Protein-encoding and microRNA (miRNA) (26) genes were predicted from assembled or improved BAC contigs by a combination of evidence-based (27) and ab initio approaches, projected to B73 RefGen_v1, and subsequently filtered to a set of 32,540 protein-encoding and 150 miRNA genes (14) (fig. S2). Exon sizes of maize genes were similar to that of their orthologous genes in rice and sorghum, but maize genes contained more large introns because of insertion of repetitive elements (11, 28) (figs. S3 and S4 and tables S5 and S6). A comparative analysis with rice, sorghum, and Arabidopsis revealed similar numbers of gene families (14) (Fig. 2), of which a core set of 8494 families is shared among all four species, and of the 11,892 maize families, all but 465 are conserved with at least one other species. Species- and lineage-specific families point out potential inconsistencies between annotation projects, but also reflect genuine biological differences in gene inventories.

Fig. 2

Venn diagram showing unique and shared gene families between and among the three sequenced grasses (maize, rice, and sorghum) and the dicot, Arabidopsis.

Because of the stringent criteria used for including genes in the filtered gene set (14), we expected to miss some genes. About 95% of a collection of 63,851 full-length maize cDNAs (fl-cDNAs) (29, 30) mapped to B73 RefGen_v1. On the basis of the ratio of fl-cDNA to supported genes in the filtered set, we estimated that this set accounts for at least 85% of all genes in the B73 RefGen_v1 (14). The maximum rate of false-positive gene annotations was estimated by aligning ~112 million RNA-seq (transcriptome sequencing) reads from various tissues to the filtered gene set (14) (figs. S10 and S11). These experiments provided evidence for the transcription of ~91% of the genes in the filtered gene set (29,541 out of 32,540). Manual annotation of 200 randomly chosen genes from the filtered gene set indicated that only two are likely to be TE-derived. Additional manual annotation of smaller sets of selected genetically well-characterized genes (tables S8 to S10) indicated that the vast majority of genes and proteins predicted in the filtered gene set are mostly correct.

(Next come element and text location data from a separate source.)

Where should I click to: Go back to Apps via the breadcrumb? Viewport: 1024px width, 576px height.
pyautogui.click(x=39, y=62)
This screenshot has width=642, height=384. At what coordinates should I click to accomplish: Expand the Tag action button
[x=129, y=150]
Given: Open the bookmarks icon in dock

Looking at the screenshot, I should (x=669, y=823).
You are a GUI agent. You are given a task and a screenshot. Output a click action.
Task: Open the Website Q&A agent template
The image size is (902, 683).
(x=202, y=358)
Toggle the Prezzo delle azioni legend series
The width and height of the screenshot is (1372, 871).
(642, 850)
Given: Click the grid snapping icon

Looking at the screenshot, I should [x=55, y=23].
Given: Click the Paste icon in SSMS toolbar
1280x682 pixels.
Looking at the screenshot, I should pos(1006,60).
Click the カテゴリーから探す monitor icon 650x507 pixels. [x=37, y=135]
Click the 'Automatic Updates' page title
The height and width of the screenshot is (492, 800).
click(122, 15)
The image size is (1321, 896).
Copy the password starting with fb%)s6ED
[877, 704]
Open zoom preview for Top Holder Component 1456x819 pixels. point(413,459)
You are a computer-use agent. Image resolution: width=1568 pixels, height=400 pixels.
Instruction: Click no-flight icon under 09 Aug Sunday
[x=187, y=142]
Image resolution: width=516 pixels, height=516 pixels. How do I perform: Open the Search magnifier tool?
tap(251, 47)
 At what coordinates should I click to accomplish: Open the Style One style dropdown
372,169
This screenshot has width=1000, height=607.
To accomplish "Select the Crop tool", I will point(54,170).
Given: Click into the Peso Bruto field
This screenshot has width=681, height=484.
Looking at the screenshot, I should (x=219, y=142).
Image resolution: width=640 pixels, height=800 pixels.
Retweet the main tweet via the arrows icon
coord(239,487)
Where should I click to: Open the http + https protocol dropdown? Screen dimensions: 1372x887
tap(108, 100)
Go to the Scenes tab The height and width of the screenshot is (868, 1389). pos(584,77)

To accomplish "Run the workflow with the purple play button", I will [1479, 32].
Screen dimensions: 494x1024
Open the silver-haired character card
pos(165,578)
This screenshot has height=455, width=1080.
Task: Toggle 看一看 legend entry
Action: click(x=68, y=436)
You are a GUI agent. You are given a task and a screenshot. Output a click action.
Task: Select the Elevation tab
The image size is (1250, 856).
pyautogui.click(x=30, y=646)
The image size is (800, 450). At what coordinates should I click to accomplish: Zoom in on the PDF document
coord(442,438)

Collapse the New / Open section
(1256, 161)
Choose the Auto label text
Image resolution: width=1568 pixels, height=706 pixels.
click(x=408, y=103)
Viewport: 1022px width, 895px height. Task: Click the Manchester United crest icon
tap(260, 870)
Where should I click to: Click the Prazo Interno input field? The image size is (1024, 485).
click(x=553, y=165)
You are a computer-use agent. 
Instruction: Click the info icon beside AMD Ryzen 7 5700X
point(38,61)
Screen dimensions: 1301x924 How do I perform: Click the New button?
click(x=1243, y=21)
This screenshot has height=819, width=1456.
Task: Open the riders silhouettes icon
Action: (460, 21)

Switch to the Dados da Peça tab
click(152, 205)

Maize centromeres were found to contain variable amounts of the tandem CentC satellite repeat and centromeric retrotransposon elements of maize (CRMs). On the basis of comparisons to B73 whole-genome shotgun data, we initially identified about half of the genome’s CentC content (table S13). We captured additional CentC sequence by draft sequencing 101 centromeric repeat–containing BACs and anchoring them to the genetic and physical maps, thereby localizing all of the centromeres (31). We delineated the functional centromeres on the basis of their centromere-specific histone H3 (CENH3) (32) by using chromatin immunoprecipitation (ChIP) with an antibody against CENH3, followed by pyrosequencing. The centromere regions delineated in this way, although mostly incomplete, correlated with a high density of CentC and CRM1/CRM2/CRM3 repeats, but a number of these repeats also occurred outside of the functional centromeres (fig. S12). The CRM2 subfamily appears to be the centromeric repeat most closely associated with CENH3 in maize, as it is more enriched in the CENH3 chromatin fraction than CentC, CRM1, or CRM3 (table S13).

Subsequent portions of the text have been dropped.